### Activity
Your response should give back each record exactly, word for word.

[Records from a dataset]
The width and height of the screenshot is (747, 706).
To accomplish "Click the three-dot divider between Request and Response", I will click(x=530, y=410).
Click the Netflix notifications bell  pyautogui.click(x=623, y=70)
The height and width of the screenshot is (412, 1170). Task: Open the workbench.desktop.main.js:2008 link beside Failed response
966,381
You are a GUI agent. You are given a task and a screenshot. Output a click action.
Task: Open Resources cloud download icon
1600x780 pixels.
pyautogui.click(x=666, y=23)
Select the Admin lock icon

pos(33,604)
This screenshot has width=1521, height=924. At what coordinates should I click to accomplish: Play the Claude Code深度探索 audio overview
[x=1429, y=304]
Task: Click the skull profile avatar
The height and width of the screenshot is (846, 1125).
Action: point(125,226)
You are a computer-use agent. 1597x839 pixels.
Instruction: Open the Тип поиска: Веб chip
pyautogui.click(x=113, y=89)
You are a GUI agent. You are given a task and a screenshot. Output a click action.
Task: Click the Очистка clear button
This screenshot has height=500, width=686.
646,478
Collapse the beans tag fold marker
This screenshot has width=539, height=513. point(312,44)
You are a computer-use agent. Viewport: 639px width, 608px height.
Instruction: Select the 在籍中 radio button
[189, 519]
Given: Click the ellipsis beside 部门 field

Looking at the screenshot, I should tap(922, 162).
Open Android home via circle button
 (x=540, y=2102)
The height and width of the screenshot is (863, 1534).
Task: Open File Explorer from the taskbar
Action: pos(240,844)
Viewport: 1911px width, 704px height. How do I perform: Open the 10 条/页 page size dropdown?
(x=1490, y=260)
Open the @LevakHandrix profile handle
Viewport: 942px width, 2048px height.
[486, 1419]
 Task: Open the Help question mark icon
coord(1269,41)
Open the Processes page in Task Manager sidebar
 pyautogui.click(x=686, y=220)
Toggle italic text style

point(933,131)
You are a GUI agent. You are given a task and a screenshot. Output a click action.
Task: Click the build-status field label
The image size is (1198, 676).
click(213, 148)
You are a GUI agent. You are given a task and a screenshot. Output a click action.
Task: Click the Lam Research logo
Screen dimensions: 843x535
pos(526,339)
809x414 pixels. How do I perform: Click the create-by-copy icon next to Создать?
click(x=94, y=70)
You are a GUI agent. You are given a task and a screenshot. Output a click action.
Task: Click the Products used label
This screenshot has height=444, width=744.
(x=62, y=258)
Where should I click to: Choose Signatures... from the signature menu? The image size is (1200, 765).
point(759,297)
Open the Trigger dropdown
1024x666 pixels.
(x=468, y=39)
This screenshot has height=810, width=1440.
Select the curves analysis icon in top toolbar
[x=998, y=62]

### Exercise result
The width and height of the screenshot is (747, 706).
To accomplish "Click the three-dot divider between Request and Response", I will click(x=530, y=410).
Click the Netflix notifications bell  pyautogui.click(x=623, y=70)
The height and width of the screenshot is (412, 1170). Task: Open the workbench.desktop.main.js:2008 link beside Failed response
966,381
You are a GUI agent. You are given a task and a screenshot. Output a click action.
Task: Open Resources cloud download icon
1600x780 pixels.
pyautogui.click(x=666, y=23)
Select the Admin lock icon

pos(33,604)
This screenshot has width=1521, height=924. At what coordinates should I click to accomplish: Play the Claude Code深度探索 audio overview
[x=1429, y=304]
Task: Click the skull profile avatar
The height and width of the screenshot is (846, 1125).
Action: point(125,226)
You are a computer-use agent. 1597x839 pixels.
Instruction: Open the Тип поиска: Веб chip
pyautogui.click(x=113, y=89)
You are a GUI agent. You are given a task and a screenshot. Output a click action.
Task: Click the Очистка clear button
This screenshot has height=500, width=686.
646,478
Collapse the beans tag fold marker
This screenshot has width=539, height=513. point(312,44)
You are a computer-use agent. Viewport: 639px width, 608px height.
Instruction: Select the 在籍中 radio button
[189, 519]
Given: Click the ellipsis beside 部门 field

Looking at the screenshot, I should tap(922, 162).
Open Android home via circle button
 (x=540, y=2102)
The height and width of the screenshot is (863, 1534).
Task: Open File Explorer from the taskbar
Action: pos(240,844)
Viewport: 1911px width, 704px height. How do I perform: Open the 10 条/页 page size dropdown?
(x=1490, y=260)
Open the @LevakHandrix profile handle
Viewport: 942px width, 2048px height.
[486, 1419]
 Task: Open the Help question mark icon
coord(1269,41)
Open the Processes page in Task Manager sidebar
 pyautogui.click(x=686, y=220)
Toggle italic text style

point(933,131)
You are a GUI agent. You are given a task and a screenshot. Output a click action.
Task: Click the build-status field label
The image size is (1198, 676).
click(213, 148)
You are a GUI agent. You are given a task and a screenshot. Output a click action.
Task: Click the Lam Research logo
Screen dimensions: 843x535
pos(526,339)
809x414 pixels. How do I perform: Click the create-by-copy icon next to Создать?
click(x=94, y=70)
You are a GUI agent. You are given a task and a screenshot. Output a click action.
Task: Click the Products used label
This screenshot has height=444, width=744.
(x=62, y=258)
Where should I click to: Choose Signatures... from the signature menu? The image size is (1200, 765).
point(759,297)
Open the Trigger dropdown
1024x666 pixels.
(x=468, y=39)
This screenshot has height=810, width=1440.
Select the curves analysis icon in top toolbar
[x=998, y=62]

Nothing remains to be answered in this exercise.